Housing data on Tuesday and Wednesday will be watched for any large departures from consensus, weekly unemployment on Friday as well.
EUR: Waiting for Draghi to drop the mic
Eurozone inflation led the economic calendar for Europe this week, but revealed little to excite markets. Inflation came in as-expected, confirming a slight slowdown in June and exactly in-line with the flash estimates.
The ZEW survey of economic sentiment in Germany and the euro area may garner some attention Tuesday, and all eyes are on July’s ECB meeting Thursday.
Investors will be concentrating on the language surrounding asset purchases, looking for hints on when and where the bank will scale back their massive stimulus programme. We think this is likely to be a non-event, as the ECB holds fast to the reigns of “not yet.”
GBP: Trouble at home?
Sterling moved lower Monday morning as the UK and EUR begin round two of Brexit negotiations. We will be closely monitoring headlines surrounding not only the meeting itself, but the domestic dealings within the British government. Infighting within Theresa May’s increasingly fractured conservative party could distort the message of the government’s aims in the negotiations, which would in turn weigh on the pound.
For those who didn’t catch the Daily Update today, 20 months might sound like plenty of time to negotiate a break with Europe, but it’s an intensely complicated process. The European Commission has 12 pages dedicated to regulate marketing standards for bananas (yes, really).

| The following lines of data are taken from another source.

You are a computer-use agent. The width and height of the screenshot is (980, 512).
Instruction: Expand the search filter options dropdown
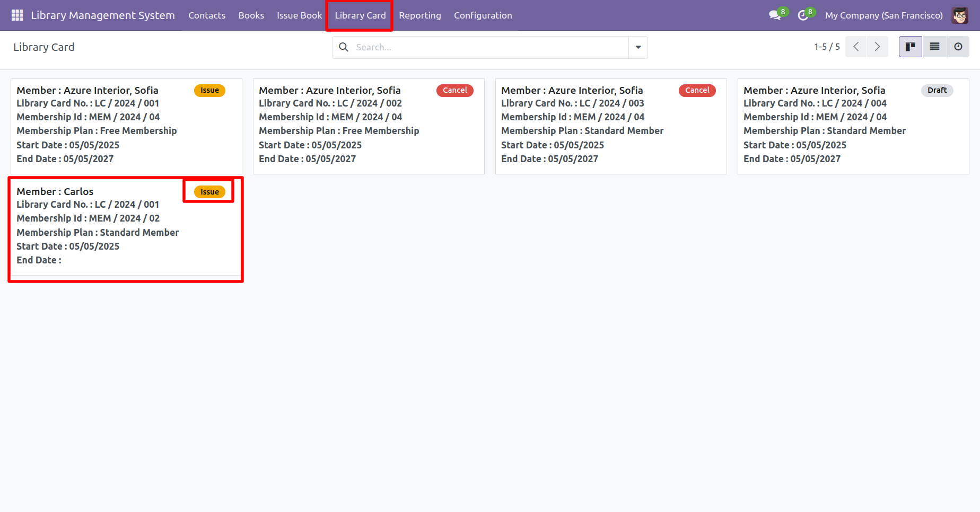638,47
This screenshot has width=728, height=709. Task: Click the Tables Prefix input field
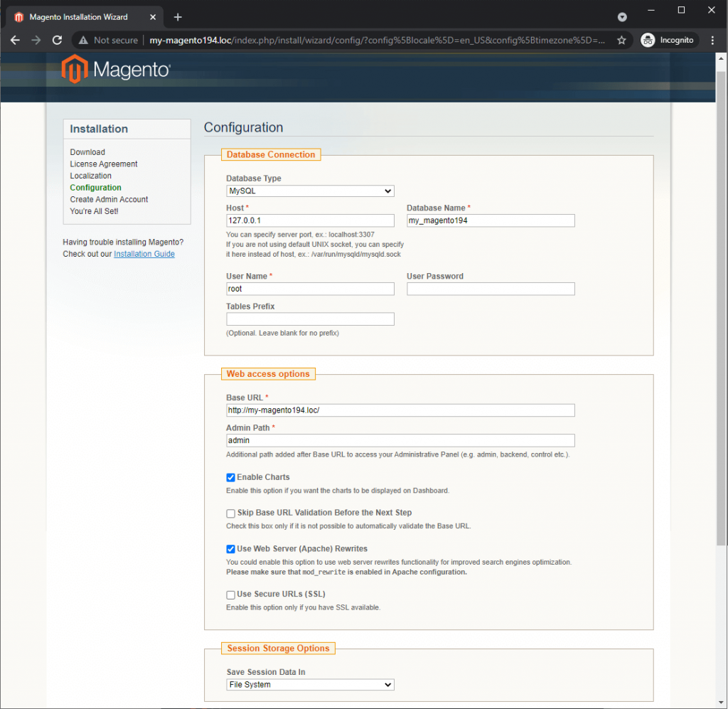pos(310,319)
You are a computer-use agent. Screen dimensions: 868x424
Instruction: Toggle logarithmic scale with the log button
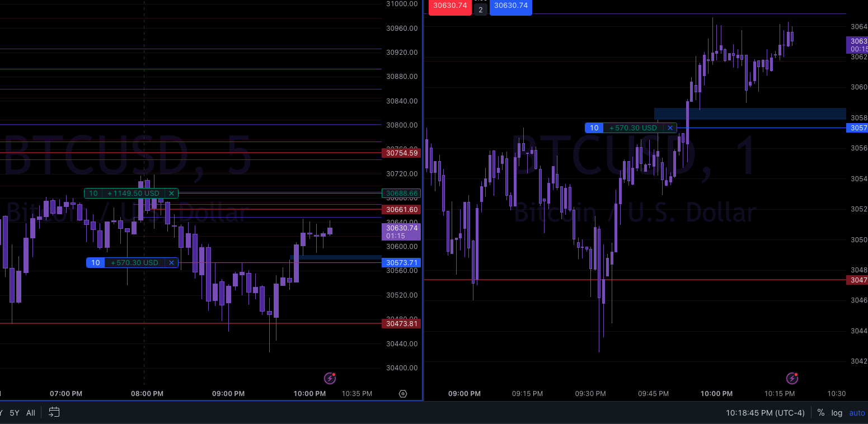[x=837, y=412]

Bonus round: How well do you know Brexit? We’ve supplied the answer to question two of the Bloomberg Brexit Quiz, why not see how far you can get?

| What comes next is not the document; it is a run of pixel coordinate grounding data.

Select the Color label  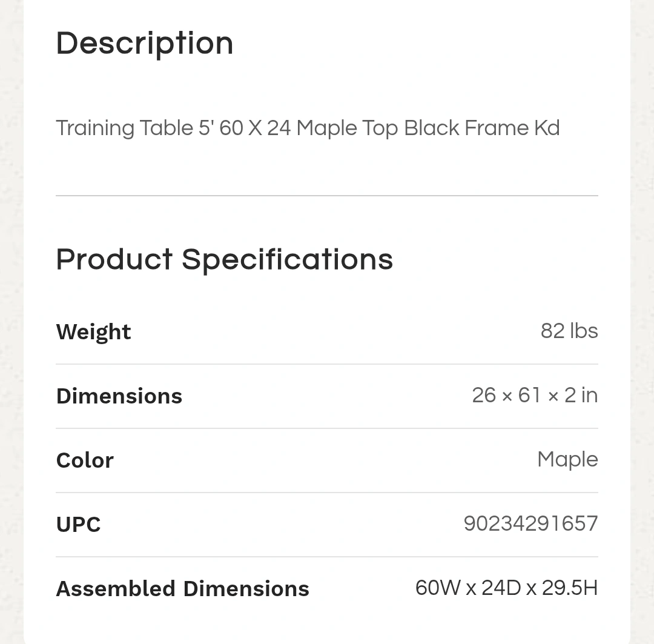pos(85,460)
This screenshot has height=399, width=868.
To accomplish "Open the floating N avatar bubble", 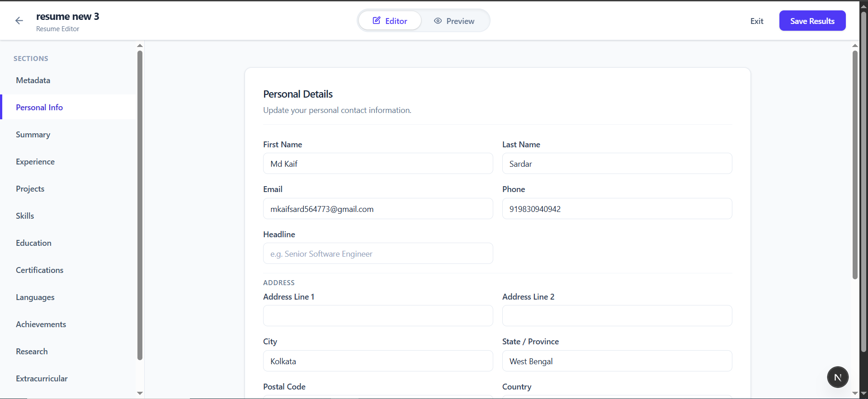I will (837, 377).
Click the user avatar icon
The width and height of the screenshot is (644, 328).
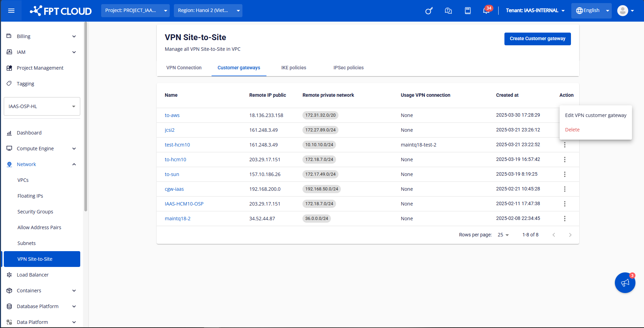(x=622, y=11)
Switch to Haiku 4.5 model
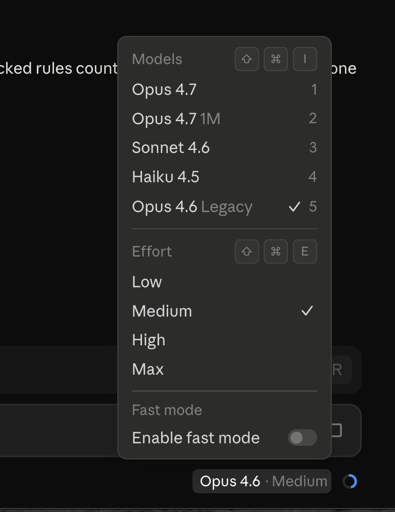Viewport: 395px width, 512px height. [224, 177]
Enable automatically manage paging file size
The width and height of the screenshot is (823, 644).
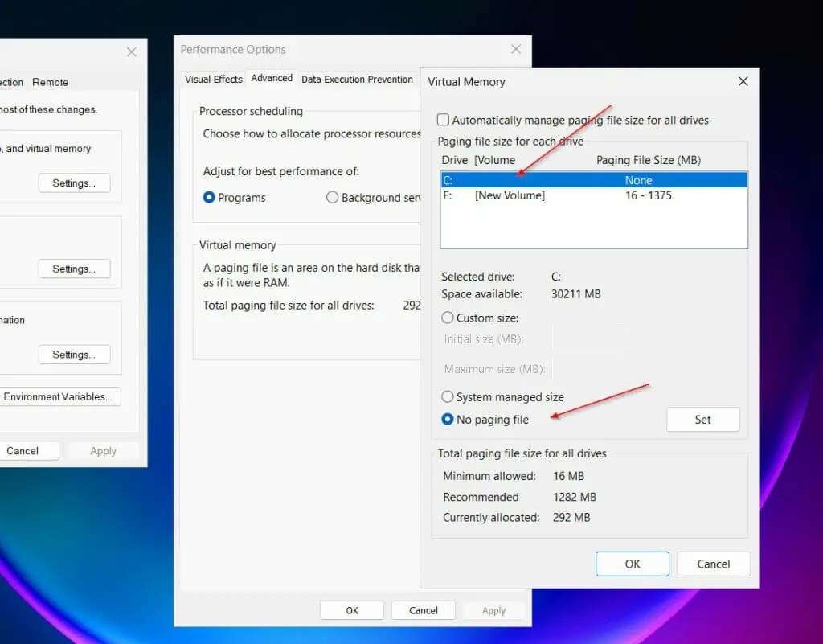coord(443,119)
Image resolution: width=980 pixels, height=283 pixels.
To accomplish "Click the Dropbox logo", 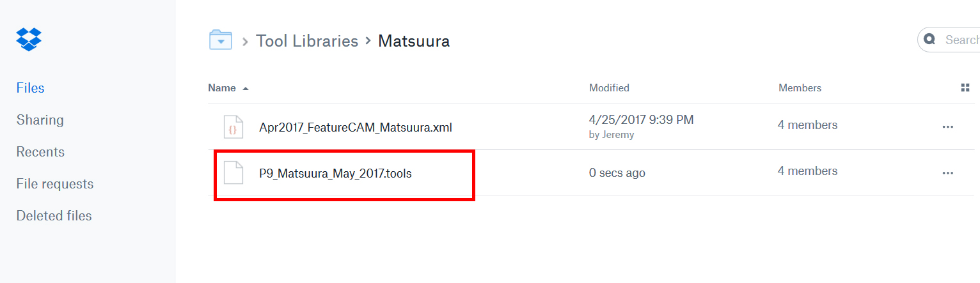I will coord(29,39).
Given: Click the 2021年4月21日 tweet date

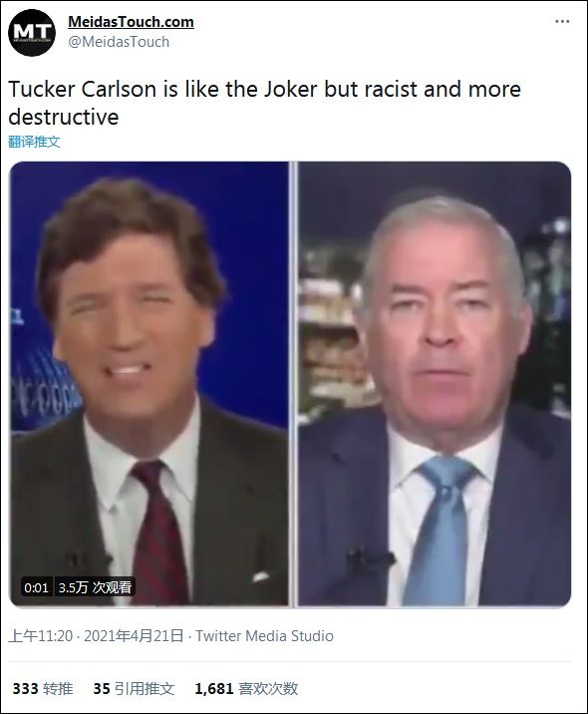Looking at the screenshot, I should click(x=134, y=635).
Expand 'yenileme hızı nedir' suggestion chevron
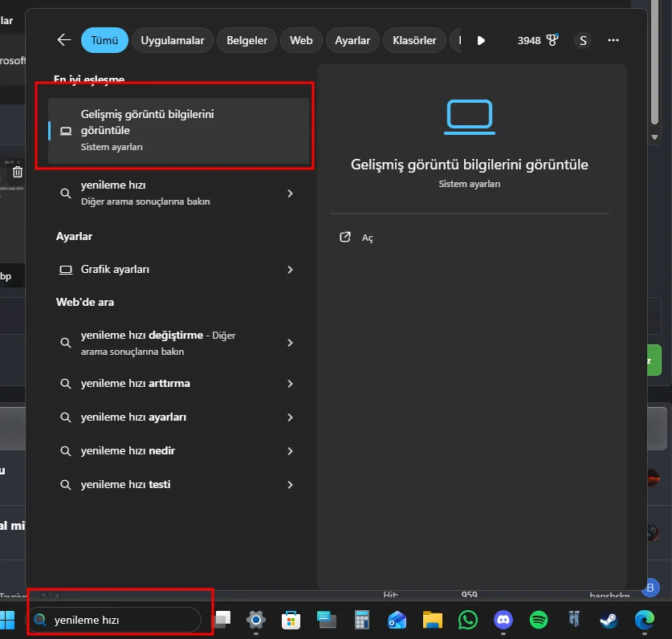The image size is (672, 639). pyautogui.click(x=290, y=451)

Tuesday and Thursday are the heavy-hitters for UK data. Tuesday, we delve into the nitty gritty details of price inflation, from the composite headline to core prices which continue to float higher thanks to a weaker currency. Thursday, retail sales should shed some light on consumer spending. Both of these are of vital importance to monetary policy. The Bank of England is torn on raising rates as rising inflation is depressing real wages and could curtail consumer spending.
AUD: Can China’s expansion carry Aus with it?
China’s economic expansion beat estimates in the second quarter. GDP growth accelerated, rising 6.9% annually. Demand at home and abroad spurred factory activity in June as well. Chinese industrial production expanded 7.6% year-over-year, well above analyst estimates of 6.5%.
This has helped the Australian dollar pickup after a slight dip overnight. Significant gains for AUD last week will look to domestic data to push higher against the greenback, and there is plenty in the pipeline.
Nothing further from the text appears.